The Princess Diaries is about an unpopular little teenager in San Francisco who is shocked to find out that her Grandmother, Julie Andrews, is the Queen of Humpdulvia (or whatever) and the little girl is a Princess.

I don't know why she's shocked, I mean when your Grandmother is Julie Andrews, there's more than likely royalty in the air.

I joke, I jab, I jest, but this is actually a very nice movie. Happy. Pleasing to the eye. A good time will be had by all. And we'll all learn a valuable lesson. Which is...well, I don't want to give anything away, but when a character's big choice is between becoming Princess in Europe and living in a castle with boundless servants and all comforts known to man (as well as most of the ones known to woman) or being an unpopular bookworm in San Francisco with only one true friend, what do you think happens?

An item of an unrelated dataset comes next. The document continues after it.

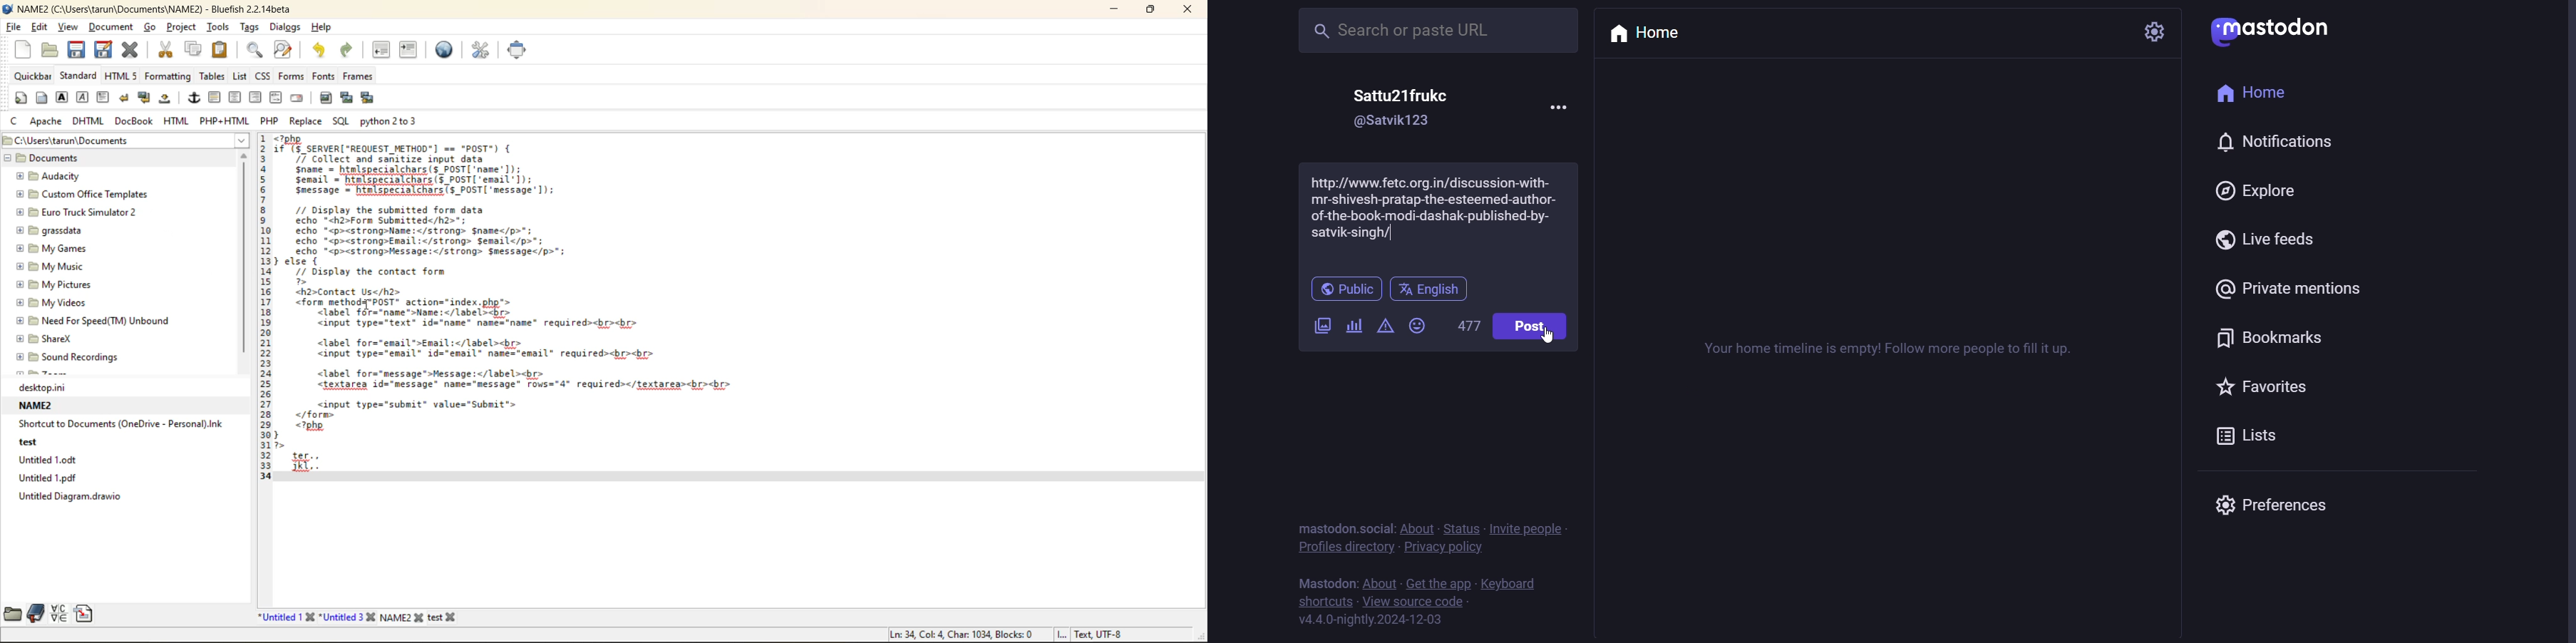 This screenshot has width=2576, height=644. I want to click on poll, so click(1354, 326).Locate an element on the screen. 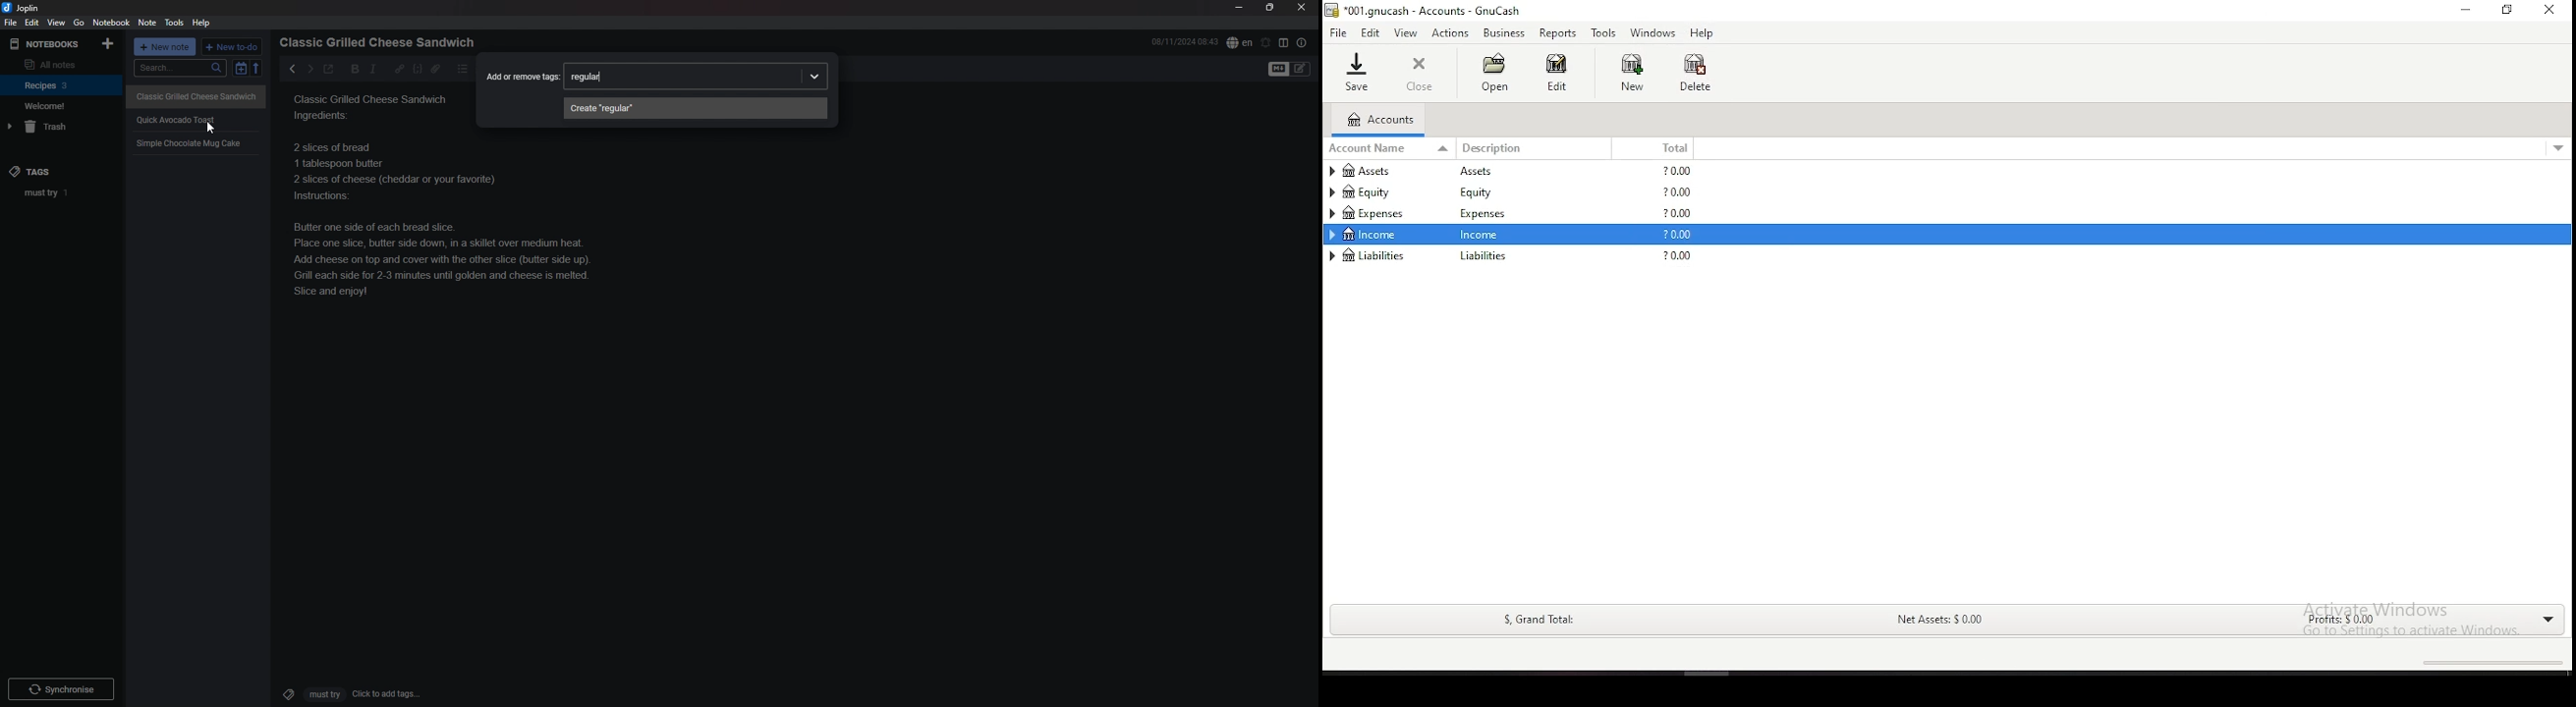 The image size is (2576, 728). view is located at coordinates (56, 23).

Here's a hint; the one good friend gets great summer breaks.

Anne Hathaway is our Princess, and she's really good. She has all sorts of silly physical pratfalls and other such awkwardness and she does a very admirable job.

But, through no fault of her own, she's blown away by Julie Andrews.

That woman can act. She IS Her Royal Majesty The Queen of Muckawhacovia. She is so good, her talent leaks out and infects everyone around her. You could put Keanu Reeves in a Julie Andrews flick and he'd shine from the overflow. She just oozes poise, grace and charm.

The film is brought to us by Garry Marshall, who has built a career making "Young Woman is unexpectedly brought into a whole new world" flicks. Pretty Woman. Runaway Bride. The Princess Diaries. Beaches. Exit to Eden.

Well, maybe not Exit to Eden.

(Exit to Eden was a poorly-envisioned reworking of an Anne Rice erotica novel which starred Dan Aykroyd and Rosie O'Donnell. What, you think I'm kidding?)

This time, however, he is true to the mark and once again brings every little girl's dream to the screen. I mean come on, do you know any twelve year-old girl who hasn't dreamed of discovering she wasn't secretly a Princess? Heck, even twelve year-old boys have had that dream occasionally.

Or so I'm told.

All told, The Princess Diaries delivers a wonderful time for all. Go see it, you'll probably come away with an innocent smile on your face. And if it's not innocent, then you're probably looking ahead to the movies Anne Hathaway makes when she gets just a little older...

I grant The Princess Diaries 3 7/8 Royal Babylons, which are just like regular Babylons, but you have to stand when they walk into the room.

Editor's Note:

Leave it to the SMC to turn a G-Rated movie into a PG-13 review.

The Princess Diaries
Rated: PG
Directed By: Garry Marshall
Starring: Julie Andrews, Anne Hathaway, Hector Elizondo, Heather Matarazzo, Mandy Moore, Caroline Goodall, Sandra Oh, Larry Miller and a magical tiara that makes all your bad thoughts go away.